Reproduce the lines word for word, from the first line through the line that contains "1000.00 500.00 0.00".

[Stored items]
Segment Open

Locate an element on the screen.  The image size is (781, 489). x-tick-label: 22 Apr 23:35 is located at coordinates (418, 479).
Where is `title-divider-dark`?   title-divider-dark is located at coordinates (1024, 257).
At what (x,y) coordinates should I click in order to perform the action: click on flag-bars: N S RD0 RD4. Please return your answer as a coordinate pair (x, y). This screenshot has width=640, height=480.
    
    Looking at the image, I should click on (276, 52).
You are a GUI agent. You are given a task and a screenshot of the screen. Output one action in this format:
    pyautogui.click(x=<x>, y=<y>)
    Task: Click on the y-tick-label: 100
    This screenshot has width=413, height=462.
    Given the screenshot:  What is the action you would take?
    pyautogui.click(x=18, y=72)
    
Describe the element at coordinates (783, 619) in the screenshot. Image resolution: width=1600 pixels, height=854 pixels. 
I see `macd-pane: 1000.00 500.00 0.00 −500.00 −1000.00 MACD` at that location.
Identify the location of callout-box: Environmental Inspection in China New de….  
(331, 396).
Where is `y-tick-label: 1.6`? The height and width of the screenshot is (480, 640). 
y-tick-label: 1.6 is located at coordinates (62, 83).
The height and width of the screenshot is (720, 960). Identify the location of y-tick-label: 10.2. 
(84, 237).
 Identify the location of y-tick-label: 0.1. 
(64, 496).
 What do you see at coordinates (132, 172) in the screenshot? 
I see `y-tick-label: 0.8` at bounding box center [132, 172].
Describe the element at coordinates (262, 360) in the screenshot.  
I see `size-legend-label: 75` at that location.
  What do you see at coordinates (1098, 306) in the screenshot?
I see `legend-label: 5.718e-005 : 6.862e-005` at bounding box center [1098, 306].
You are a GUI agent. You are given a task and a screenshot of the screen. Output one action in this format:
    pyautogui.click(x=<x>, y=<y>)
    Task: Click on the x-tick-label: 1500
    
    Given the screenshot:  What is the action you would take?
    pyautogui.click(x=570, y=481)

Segment Closed

Task answer:
Locate an element on the screen.  The image size is (781, 489). x-tick-label: 22 Apr 23:35 is located at coordinates (418, 479).
Where is `title-divider-dark`?   title-divider-dark is located at coordinates (1024, 257).
At what (x,y) coordinates should I click in order to perform the action: click on flag-bars: N S RD0 RD4. Please return your answer as a coordinate pair (x, y). This screenshot has width=640, height=480.
    
    Looking at the image, I should click on (276, 52).
You are a GUI agent. You are given a task and a screenshot of the screen. Output one action in this format:
    pyautogui.click(x=<x>, y=<y>)
    Task: Click on the y-tick-label: 100
    This screenshot has width=413, height=462.
    Given the screenshot:  What is the action you would take?
    pyautogui.click(x=18, y=72)
    
Describe the element at coordinates (783, 619) in the screenshot. Image resolution: width=1600 pixels, height=854 pixels. 
I see `macd-pane: 1000.00 500.00 0.00 −500.00 −1000.00 MACD` at that location.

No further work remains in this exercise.